It looks creepier than a normal robot. It would be better if they made them to look like Asimo, or those japanese robots for kids!
it's chucky!
that is just creepy
The Japanese have an abnormal view compared to English speaking countries as to what is odd. No other country has tried to mimic human interactions in robots as much as Japan and other Asian countries or so it seems. I bring it up because Japanese society is so complex when it comes to interaction. So much so that it seems they have a specific custom for any daily interaction in their culture. Western civilization, Americans specifically, don't appreciate as a society what they have evolved throughout the centuries. That's not necessarily a bad thing. As off now none of the tech seems too impressive, though the future of it seems to have limitless possibilities, especially when combined with more functional tech.
I agree that the quickly shifting eyes made the robot seem paranoid...slow the eyes down, put some hair on the head and a body attached to the neck and it could be as pleasing looking and acting as the robot (which was a real boy) in the movie 'AI'. I would feel a little weird walking down the street with robot child like that though if people knew it was a robot; they would think I had a mental problem of some kind.
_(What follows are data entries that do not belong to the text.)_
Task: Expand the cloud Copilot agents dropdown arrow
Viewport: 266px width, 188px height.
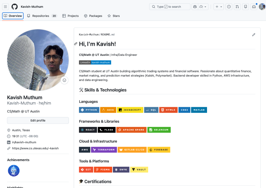Action: tap(206, 6)
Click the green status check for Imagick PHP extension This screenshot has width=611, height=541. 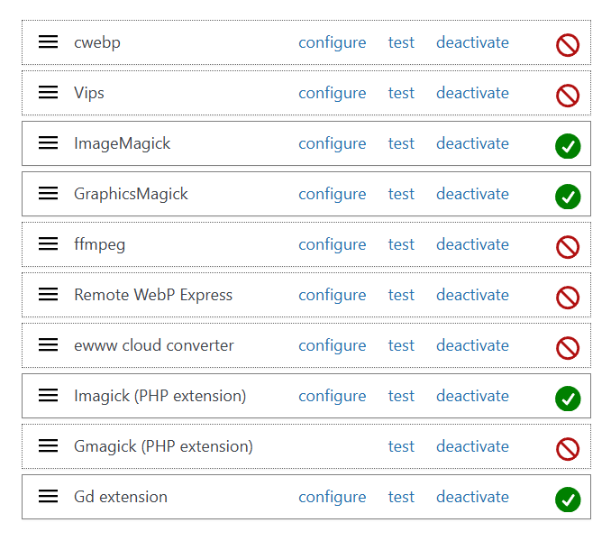568,398
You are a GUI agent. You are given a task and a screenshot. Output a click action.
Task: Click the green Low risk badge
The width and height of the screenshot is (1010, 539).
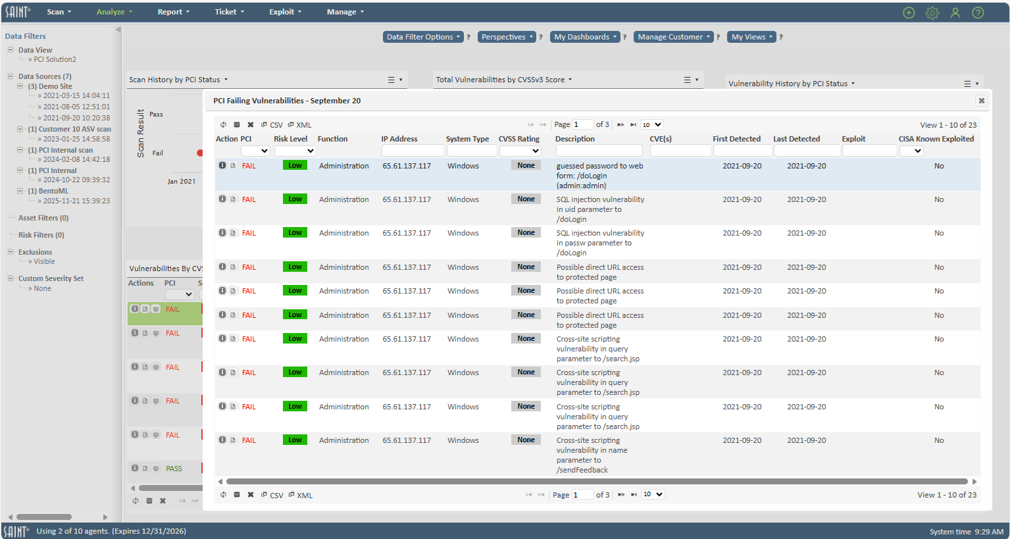tap(294, 165)
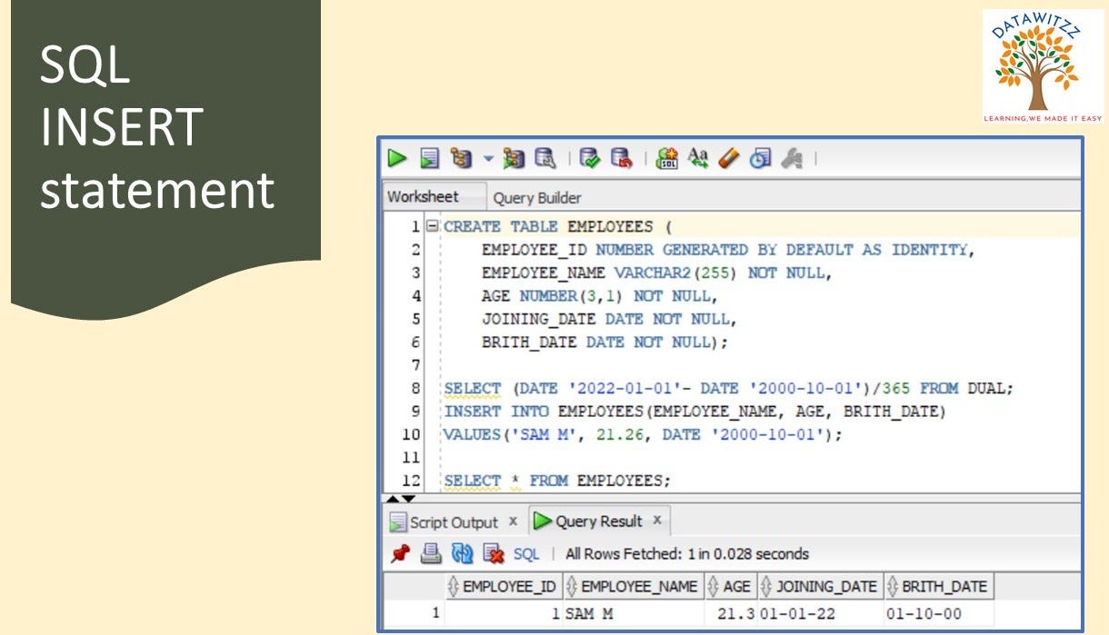Click the SQL link in the results toolbar
The width and height of the screenshot is (1109, 635).
click(526, 553)
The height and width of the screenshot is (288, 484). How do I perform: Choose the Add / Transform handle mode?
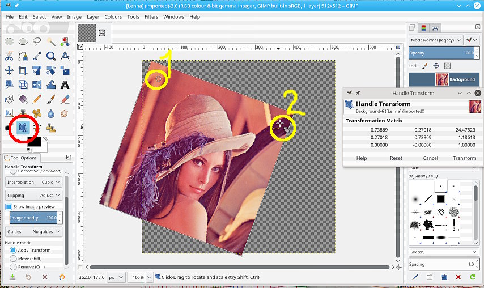pyautogui.click(x=14, y=250)
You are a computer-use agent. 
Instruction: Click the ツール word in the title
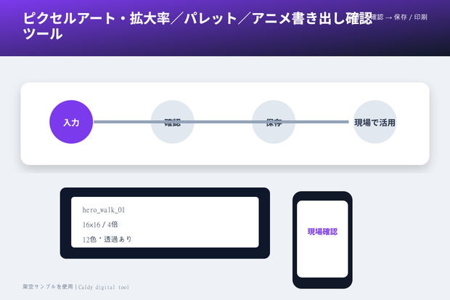[x=43, y=34]
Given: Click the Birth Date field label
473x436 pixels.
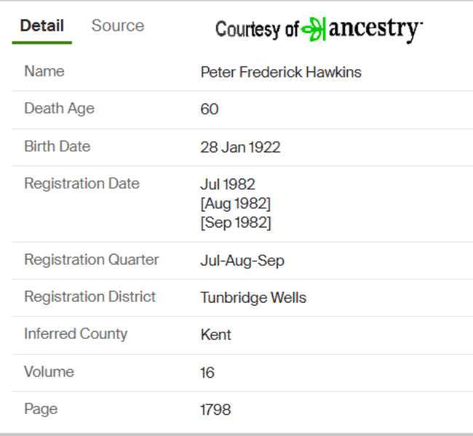Looking at the screenshot, I should pyautogui.click(x=57, y=147).
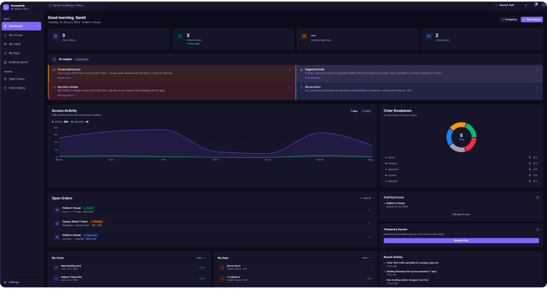
Task: Click the AI Insights sparkle icon
Action: point(54,59)
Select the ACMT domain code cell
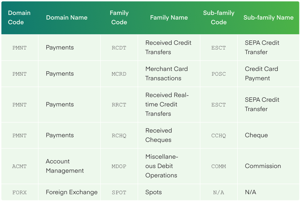This screenshot has height=201, width=300. click(x=19, y=166)
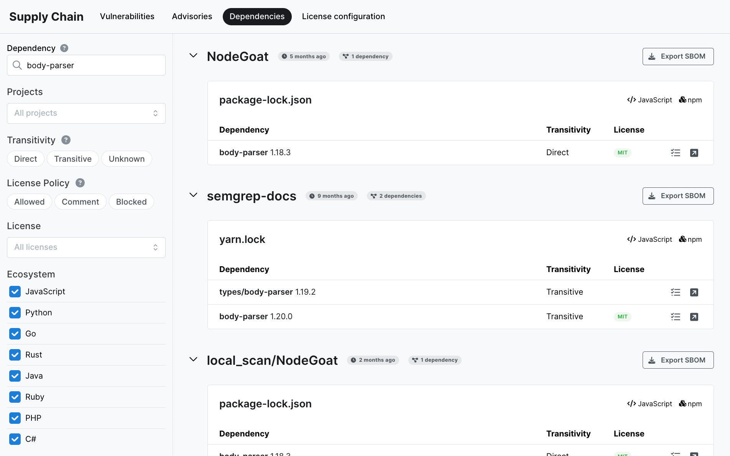Click the License Policy help icon
Image resolution: width=730 pixels, height=456 pixels.
pos(80,183)
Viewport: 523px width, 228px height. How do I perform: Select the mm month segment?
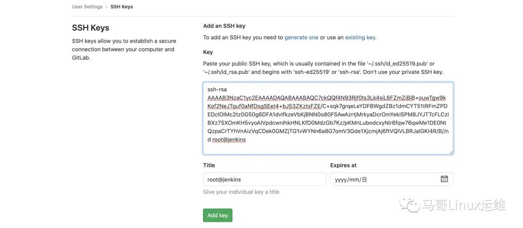tap(354, 179)
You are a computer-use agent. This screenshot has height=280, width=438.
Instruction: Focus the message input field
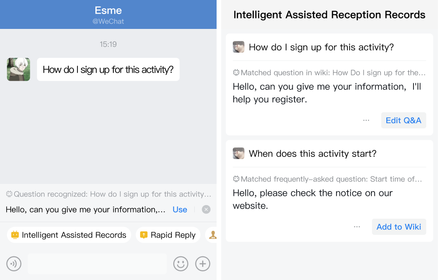pyautogui.click(x=97, y=263)
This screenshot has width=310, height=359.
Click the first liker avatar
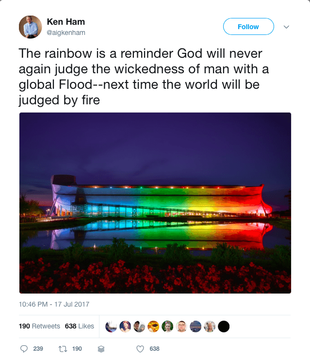[x=111, y=326]
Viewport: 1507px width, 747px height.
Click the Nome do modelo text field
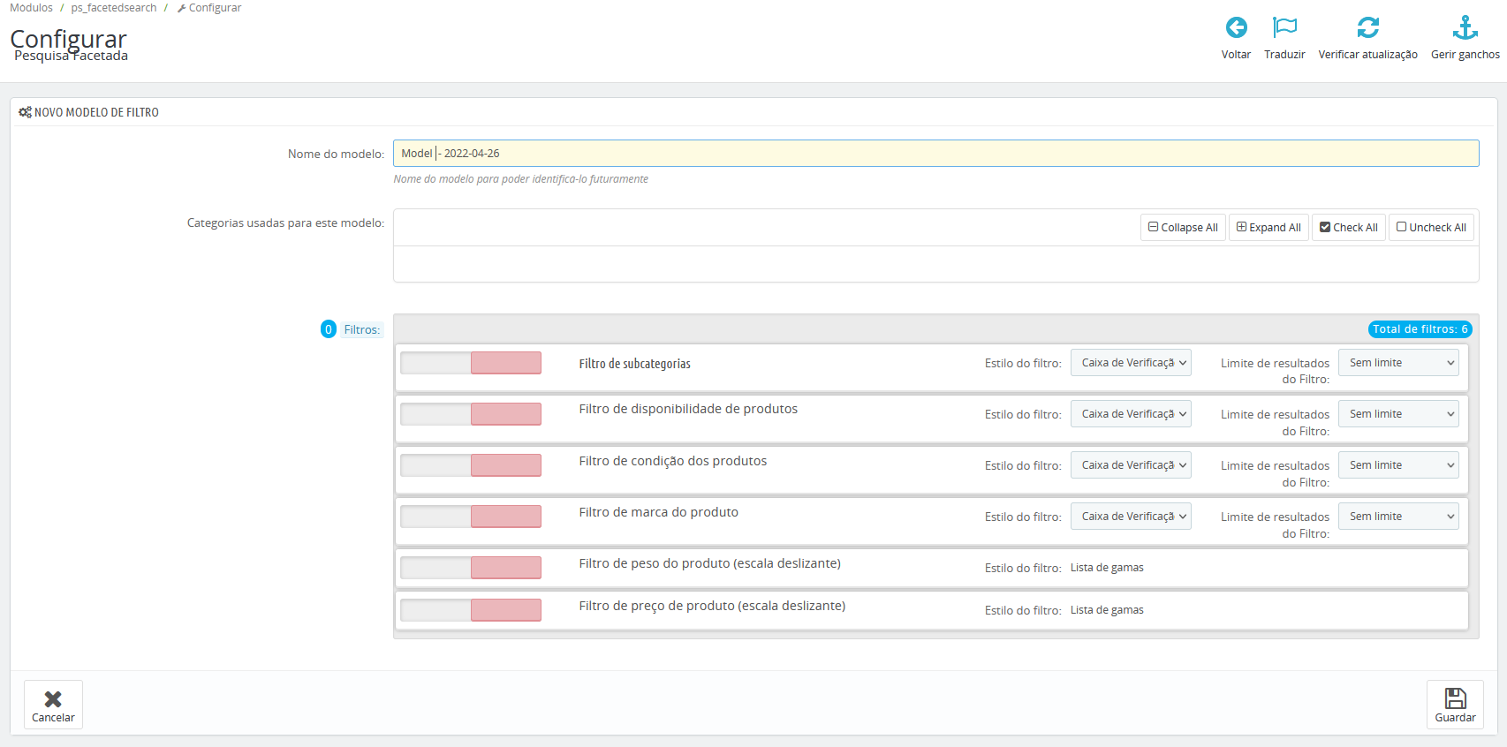935,154
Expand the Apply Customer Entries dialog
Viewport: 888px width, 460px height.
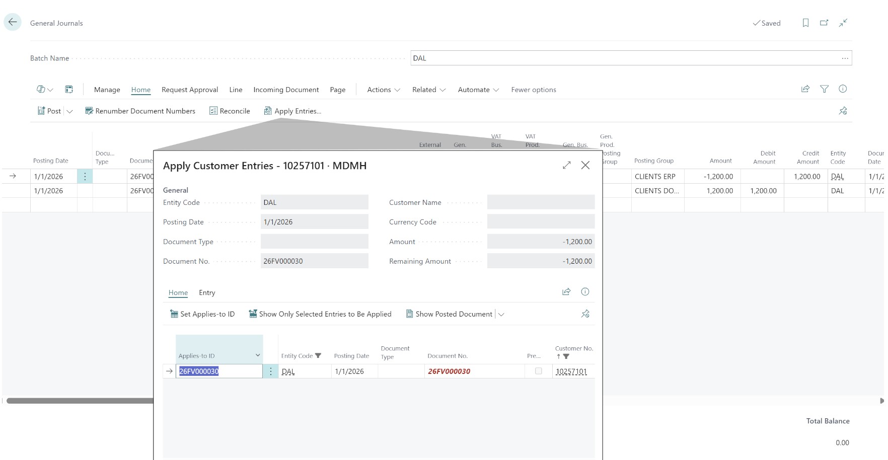click(567, 165)
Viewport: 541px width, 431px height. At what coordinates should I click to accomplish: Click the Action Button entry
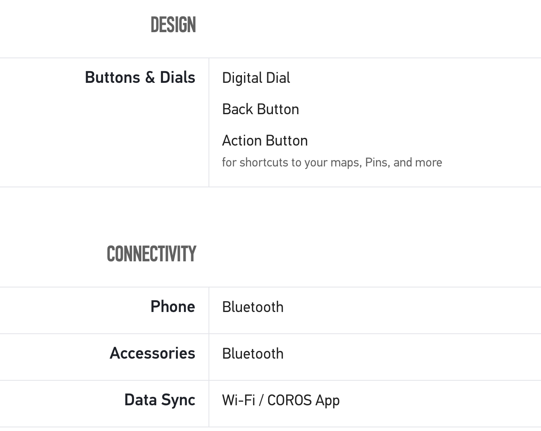click(x=265, y=141)
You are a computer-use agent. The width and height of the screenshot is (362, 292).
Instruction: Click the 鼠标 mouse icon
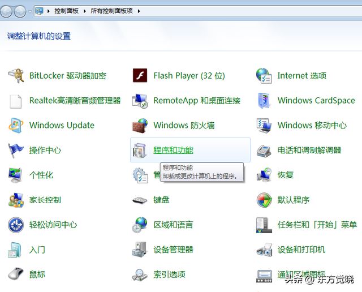16,274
I think a robot child like that would be a big hit in a class room teaching children about the human body or how to attend to children of that age.
Once again Japan, you get 5 stars (*****).
Zombify it and sell it at Spencer's.
yikes. messing with the psychological spectrum. plus, how in the world would that change the fact that one still knows there are camera and gadgets underneath the SILICONE skin.
If you want it to look like a real child it is going to need a lot more mucus. Mucus from the eyes, mucus from the nose, and dribbly mucus from the mouth - then it will look sufficiently human.
Yup, that passes all of the scary tests there are, fit for a horror house on Halloween.